When we are young we often ask questions about the past, or what my little brother used too call “the Olden Days?”. We want to know what life was like before us. And in Culver City, a lot happened to make this a city – before us.
After Harry Culver garnered support for the town destined to carry his name, things needed to be done! In 1913, Culver filed “Main Street” (formerly a part of Rancho La Ballona) with the offices of the Los Angeles County Recorder. The next year, the people in Palms voted to become a part of Los Angeles, while Culver City remained independent, just as Culver planned. In 1915, filmmaker Thomas Ince, in a deal with Harry Culver, built the colonnade as the entry to Triangle Studios (now Sony Pictures), a venture with Mack Sennett and D.W. Griffith. In 1916, Culver City Grammar Schoool opened with six rooms, and Mrs. Dan Coombs was elected president of its newly formed PTA.
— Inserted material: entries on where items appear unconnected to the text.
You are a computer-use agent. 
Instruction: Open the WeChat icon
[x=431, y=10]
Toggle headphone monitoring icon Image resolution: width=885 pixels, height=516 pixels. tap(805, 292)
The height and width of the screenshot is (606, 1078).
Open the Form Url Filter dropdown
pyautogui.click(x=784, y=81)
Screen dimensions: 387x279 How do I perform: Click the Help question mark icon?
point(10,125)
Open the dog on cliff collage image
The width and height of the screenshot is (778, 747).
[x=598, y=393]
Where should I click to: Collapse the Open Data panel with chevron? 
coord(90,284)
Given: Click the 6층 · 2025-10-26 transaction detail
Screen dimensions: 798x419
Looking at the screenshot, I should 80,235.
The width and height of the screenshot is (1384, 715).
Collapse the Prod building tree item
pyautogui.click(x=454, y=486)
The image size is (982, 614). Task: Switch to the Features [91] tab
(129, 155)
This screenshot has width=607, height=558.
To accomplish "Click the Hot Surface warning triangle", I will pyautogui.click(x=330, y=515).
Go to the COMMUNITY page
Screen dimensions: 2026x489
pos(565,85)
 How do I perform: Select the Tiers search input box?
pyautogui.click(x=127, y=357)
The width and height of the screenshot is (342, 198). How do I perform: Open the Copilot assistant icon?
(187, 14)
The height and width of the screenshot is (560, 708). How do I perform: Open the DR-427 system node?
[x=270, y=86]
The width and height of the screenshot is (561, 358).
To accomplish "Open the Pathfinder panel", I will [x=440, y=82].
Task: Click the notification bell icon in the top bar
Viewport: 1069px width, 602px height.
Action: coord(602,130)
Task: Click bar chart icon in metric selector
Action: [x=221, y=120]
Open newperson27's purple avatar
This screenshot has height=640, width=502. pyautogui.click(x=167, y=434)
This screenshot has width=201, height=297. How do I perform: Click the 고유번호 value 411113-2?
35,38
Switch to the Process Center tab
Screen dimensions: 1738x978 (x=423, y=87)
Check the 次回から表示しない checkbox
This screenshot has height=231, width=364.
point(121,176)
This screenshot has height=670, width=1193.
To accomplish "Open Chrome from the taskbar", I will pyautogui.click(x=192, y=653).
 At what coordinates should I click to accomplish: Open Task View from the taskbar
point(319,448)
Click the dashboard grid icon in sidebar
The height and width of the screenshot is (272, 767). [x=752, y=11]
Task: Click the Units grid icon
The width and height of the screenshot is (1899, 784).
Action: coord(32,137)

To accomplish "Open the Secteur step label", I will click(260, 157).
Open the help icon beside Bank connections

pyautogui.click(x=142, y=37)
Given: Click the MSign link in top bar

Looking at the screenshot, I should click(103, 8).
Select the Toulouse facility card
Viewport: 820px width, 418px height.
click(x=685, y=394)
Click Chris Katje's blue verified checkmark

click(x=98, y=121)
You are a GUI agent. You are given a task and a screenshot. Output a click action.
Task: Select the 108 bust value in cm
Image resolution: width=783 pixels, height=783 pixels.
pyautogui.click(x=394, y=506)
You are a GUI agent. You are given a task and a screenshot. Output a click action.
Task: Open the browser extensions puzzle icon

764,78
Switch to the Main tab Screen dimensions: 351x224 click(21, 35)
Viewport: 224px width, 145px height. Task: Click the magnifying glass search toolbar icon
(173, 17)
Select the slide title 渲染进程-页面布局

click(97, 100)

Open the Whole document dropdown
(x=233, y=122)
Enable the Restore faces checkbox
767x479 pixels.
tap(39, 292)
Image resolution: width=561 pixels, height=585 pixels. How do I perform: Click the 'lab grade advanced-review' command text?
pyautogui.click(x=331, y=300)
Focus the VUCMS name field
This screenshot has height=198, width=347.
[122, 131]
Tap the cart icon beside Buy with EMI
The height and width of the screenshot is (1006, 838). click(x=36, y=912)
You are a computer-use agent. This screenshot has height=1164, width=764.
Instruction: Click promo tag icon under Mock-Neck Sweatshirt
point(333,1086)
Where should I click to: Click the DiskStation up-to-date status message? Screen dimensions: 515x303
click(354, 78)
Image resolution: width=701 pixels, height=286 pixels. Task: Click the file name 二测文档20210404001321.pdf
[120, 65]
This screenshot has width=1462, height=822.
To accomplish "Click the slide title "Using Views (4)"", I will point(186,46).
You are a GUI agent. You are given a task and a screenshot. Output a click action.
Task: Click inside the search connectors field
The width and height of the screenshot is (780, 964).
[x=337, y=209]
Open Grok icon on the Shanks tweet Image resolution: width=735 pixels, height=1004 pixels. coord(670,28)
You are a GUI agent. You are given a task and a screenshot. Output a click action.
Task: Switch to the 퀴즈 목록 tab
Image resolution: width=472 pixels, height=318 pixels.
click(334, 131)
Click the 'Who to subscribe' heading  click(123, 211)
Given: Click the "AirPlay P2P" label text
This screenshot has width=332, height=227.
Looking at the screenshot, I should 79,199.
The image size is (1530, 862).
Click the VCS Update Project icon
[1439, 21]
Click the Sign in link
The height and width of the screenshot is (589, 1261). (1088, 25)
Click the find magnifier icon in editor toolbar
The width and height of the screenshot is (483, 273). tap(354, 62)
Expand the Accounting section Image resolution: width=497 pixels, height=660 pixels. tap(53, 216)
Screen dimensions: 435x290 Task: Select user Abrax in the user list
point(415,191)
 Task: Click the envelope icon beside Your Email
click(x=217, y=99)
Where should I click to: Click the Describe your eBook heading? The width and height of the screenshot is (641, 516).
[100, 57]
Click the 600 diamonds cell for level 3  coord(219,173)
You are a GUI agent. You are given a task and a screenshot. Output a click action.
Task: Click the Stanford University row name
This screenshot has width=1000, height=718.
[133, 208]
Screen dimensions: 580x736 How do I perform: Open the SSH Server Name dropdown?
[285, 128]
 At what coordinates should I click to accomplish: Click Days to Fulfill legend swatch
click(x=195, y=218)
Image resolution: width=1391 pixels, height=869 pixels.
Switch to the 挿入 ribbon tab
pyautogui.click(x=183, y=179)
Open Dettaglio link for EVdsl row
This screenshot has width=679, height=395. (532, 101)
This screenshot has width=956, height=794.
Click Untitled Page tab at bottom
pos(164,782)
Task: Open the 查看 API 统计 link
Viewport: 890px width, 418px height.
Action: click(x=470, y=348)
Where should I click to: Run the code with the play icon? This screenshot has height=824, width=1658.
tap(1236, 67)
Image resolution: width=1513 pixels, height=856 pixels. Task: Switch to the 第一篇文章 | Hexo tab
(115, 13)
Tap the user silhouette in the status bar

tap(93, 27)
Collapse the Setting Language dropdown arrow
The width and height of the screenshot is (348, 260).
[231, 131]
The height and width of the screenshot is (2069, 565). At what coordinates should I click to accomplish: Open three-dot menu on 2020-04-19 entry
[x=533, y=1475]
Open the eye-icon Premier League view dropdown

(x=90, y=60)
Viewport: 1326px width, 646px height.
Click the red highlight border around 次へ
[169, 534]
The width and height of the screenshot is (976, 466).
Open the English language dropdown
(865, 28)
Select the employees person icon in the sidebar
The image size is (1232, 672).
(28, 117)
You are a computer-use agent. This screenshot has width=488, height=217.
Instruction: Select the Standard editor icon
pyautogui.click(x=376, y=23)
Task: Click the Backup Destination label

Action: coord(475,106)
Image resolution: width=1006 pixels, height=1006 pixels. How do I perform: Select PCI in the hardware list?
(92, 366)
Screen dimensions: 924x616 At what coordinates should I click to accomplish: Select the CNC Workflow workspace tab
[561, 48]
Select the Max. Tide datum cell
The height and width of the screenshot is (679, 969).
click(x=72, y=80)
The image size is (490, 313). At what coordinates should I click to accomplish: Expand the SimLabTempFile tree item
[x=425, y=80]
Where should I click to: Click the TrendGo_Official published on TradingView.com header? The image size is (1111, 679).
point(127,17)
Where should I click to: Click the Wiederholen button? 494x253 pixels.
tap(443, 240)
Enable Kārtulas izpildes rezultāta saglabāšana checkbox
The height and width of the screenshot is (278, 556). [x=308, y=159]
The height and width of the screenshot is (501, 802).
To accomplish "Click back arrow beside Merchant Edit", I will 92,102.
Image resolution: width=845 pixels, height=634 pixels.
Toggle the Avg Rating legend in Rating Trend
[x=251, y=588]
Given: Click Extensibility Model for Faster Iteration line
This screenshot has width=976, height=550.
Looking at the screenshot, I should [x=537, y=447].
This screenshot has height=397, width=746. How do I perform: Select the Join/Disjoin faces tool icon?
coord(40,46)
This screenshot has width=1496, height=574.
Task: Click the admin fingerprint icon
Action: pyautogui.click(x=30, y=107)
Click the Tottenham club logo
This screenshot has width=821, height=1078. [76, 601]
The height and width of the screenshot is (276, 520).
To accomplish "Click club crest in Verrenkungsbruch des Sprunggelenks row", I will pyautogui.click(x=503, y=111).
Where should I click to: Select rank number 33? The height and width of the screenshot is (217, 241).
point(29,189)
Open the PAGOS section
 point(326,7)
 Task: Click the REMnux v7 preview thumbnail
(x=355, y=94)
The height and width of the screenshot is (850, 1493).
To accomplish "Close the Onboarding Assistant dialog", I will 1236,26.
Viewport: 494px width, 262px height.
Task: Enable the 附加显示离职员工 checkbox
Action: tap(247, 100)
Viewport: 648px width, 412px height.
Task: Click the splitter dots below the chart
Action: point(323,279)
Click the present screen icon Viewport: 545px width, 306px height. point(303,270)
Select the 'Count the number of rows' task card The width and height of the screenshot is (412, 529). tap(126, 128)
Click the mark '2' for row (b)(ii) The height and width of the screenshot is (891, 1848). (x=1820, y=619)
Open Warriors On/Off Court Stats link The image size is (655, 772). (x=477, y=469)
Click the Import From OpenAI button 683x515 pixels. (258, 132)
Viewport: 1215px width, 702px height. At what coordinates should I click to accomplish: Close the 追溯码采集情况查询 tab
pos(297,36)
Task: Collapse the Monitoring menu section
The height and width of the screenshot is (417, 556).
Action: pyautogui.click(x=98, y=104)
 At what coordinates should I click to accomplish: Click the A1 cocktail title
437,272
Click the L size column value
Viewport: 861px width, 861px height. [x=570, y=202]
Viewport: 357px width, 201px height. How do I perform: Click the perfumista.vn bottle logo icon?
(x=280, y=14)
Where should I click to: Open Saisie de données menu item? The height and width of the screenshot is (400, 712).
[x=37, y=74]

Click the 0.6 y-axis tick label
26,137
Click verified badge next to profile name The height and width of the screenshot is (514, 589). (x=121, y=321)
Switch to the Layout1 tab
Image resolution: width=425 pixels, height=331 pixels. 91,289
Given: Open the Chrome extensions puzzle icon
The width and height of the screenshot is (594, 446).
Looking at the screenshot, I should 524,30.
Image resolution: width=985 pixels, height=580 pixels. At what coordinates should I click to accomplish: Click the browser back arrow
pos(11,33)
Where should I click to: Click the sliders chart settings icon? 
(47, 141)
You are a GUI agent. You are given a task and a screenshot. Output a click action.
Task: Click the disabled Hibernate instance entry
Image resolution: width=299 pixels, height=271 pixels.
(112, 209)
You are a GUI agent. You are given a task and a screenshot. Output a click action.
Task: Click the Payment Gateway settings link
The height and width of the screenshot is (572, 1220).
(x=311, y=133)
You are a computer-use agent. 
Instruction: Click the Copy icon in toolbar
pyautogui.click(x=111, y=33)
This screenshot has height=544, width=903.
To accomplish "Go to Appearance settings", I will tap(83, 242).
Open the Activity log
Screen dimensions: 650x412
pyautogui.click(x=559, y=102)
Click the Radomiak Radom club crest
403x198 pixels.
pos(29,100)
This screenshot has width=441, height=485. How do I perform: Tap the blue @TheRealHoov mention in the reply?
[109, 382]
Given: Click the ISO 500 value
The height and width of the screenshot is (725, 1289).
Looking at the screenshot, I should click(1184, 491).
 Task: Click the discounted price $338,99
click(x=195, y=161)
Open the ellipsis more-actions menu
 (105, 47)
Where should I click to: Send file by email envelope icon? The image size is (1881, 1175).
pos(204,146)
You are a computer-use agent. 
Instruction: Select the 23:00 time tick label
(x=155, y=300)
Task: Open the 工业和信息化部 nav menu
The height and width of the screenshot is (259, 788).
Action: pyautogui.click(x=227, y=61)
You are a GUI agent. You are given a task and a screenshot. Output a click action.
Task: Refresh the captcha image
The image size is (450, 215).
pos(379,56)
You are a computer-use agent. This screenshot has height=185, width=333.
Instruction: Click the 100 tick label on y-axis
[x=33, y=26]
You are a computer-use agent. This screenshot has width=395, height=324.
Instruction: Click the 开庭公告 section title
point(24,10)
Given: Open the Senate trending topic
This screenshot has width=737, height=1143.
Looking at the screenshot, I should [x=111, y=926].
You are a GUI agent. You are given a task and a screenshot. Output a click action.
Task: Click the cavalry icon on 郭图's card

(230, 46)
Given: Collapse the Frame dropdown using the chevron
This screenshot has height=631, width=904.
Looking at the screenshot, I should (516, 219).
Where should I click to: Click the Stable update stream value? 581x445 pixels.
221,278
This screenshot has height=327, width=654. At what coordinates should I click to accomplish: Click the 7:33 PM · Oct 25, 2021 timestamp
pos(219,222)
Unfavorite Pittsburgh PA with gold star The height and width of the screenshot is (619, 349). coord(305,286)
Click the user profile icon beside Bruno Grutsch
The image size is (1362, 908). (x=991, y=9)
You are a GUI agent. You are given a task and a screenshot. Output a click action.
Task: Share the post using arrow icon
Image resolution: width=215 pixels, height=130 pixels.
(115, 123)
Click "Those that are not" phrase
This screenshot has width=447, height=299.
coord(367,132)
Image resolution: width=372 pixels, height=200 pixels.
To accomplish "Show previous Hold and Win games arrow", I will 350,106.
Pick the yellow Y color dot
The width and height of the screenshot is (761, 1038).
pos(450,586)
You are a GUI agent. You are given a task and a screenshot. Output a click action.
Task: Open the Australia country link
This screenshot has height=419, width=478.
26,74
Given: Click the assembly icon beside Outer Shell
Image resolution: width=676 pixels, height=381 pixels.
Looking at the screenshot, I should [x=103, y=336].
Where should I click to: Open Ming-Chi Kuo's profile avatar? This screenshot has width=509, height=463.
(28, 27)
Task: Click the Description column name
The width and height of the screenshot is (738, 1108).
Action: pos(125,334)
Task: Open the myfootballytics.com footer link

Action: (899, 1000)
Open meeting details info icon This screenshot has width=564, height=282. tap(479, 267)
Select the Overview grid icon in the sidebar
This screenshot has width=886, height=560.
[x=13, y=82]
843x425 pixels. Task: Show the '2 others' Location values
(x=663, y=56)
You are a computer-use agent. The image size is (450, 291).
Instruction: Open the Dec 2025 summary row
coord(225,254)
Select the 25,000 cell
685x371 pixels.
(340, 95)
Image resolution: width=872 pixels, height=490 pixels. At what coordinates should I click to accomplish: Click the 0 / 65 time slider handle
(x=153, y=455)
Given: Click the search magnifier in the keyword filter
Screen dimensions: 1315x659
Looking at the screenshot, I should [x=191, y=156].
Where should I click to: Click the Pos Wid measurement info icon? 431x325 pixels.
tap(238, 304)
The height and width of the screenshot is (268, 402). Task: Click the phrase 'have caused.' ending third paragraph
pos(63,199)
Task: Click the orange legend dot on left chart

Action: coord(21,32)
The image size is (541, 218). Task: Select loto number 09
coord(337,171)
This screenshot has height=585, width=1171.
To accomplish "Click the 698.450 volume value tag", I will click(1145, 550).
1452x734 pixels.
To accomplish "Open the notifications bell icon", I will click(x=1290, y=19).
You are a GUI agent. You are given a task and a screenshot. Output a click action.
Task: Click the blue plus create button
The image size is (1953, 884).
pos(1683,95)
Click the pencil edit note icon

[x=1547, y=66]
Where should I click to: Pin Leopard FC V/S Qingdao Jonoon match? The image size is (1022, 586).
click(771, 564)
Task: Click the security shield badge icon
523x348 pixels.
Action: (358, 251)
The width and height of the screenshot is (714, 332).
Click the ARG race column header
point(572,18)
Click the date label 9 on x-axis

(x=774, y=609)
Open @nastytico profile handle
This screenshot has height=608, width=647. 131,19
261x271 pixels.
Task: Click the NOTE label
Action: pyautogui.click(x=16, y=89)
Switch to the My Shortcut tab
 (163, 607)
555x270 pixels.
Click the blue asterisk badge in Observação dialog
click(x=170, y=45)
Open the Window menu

On August 13th, 1917, the Board of Supervisors ordered an election to be held on September 8th. The question was whether this should be a city, and if that passed, the winners for elected office could take their oaths. The first elected Board of Trustees numbered five. They were R.P. Davidson, Dan F. Coombs, Walter Edwards, V.R. Day, and B.J. Higuera. The other two elected officials were City Clerk Chas. F. Shillito, and City Treasurer C. N. Rosenthal. And the work of the city really began!
The Trustees (later known as the city council) adopted their first city resolution to provide for the appointment for a city attorney at $50/month. It did not take long before the need for city offices became clear. Resolution #4 leased the “upper floor without the projection room” of the “Culver Theatre”, from Fannie A. Henderson to do the business of the city. The building was located on the site of what is now the landmark Culver Hotel. The rate was $15 per month, which was published in the Culver City Call newspaper. The theatre photo appears in Charles A. Midgely’s scrapbook, found in Washington State. It tells of his family’s trip to Caliornia circa 1920. The page begins, “This is Thos. Ince’s little theatre where the actors go to see themselves in their new production. It is located near the studio and has a seating capacity of nearly 300. Note the billboards on either side of the lobby. We leave Culver City for Santa Monica and the little city of Inceville where Mr. Ince first started out in the field of picture producing.”
The studio referenced appears to be the Thomas H. Ince Studios, now The Culver Studios. Inceville was located where Sunset Boulevard meets Pacific Coast Highway today. The photo is courtesy of Todd Speilberg who had carried it in Culver City, now the Heart of Screenland!